关键词: 玄武岩纤维, 聚丙烯纤维, 混杂纤维增强混凝土, 力学性能, 孔隙结构, 分形维数, 复合材料

Abstract: Based on the experiments, the influence of basalt-polypropylene fiber on the compressive strength and splitting tensile strength of concrete is discussed. The fractal dimension of concrete pore structure is calculated by using the fractal model of optical method. The experimental results show that hybrid fibers can improve the compressive strength and splitting tensile strength of concrete. When the content of basalt fiber (BF) and polypropylene fiber (PF) was 0.05%, the synergistic effect of hybrid fiber was the strongest. The maximum increment of compressive strength and splitting tensile strength is 5.97% and 8.46% respectively. However, when the fiber content is too high, the hybrid fiber will adversely affect the mechanical properties of specimens. The pore structure of basalt-polypropylene fiber reinforced concrete (BPFRC) shows obvious fractal characteristics, and its fractal dimension ranges between 2.297 and 2.482. Fractal dimension has a strong correlation with porosity and spacing coefficient. The fractal dimension decreases significantly with the increase of porosity and increases with the increase of spacing coefficient. Fractal dimension is positively correlated with compressive strength and splitting tensile strength. Therefore, the fractal dimension of pore structure can be used to evaluate the micro pore structure of concrete and reflect the influence of the complexity of pore structure on the macroscopic mechanical properties of concrete.

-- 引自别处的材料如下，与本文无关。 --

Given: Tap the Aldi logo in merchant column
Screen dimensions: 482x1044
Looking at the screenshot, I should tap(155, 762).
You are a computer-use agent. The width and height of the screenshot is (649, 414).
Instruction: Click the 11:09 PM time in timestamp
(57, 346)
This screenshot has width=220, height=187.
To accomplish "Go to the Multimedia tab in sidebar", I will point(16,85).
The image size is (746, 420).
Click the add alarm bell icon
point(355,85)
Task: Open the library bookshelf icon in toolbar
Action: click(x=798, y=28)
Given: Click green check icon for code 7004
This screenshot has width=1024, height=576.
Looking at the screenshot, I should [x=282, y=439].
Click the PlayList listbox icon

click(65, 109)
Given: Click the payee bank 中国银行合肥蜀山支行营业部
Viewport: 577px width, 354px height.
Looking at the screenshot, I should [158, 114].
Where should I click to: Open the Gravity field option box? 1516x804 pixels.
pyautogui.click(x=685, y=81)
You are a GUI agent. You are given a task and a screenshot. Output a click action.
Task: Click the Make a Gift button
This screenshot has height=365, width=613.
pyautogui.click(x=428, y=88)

Key words: basalt fiber, polypropylene fiber, hybrid fiber reinforced concrete, mechanical properties, pore structure, fractal dimension, composites

中图分类号:

TB332

赵静, 李晓峰, 郭力. 玄武岩-聚丙烯纤维混凝土孔隙结构分形维数及力学性能研究[J]. 复合材料科学与工程, 2023, 0(8): 78-84.

ZHAO Jing, LI Xiaofeng, GUO Li. Study on fractal dimension and mechanical properties of basalt polypropylene fiber concrete pore structure[J]. COMPOSITES SCIENCE AND ENGINEERING, 2023, 0(8): 78-84.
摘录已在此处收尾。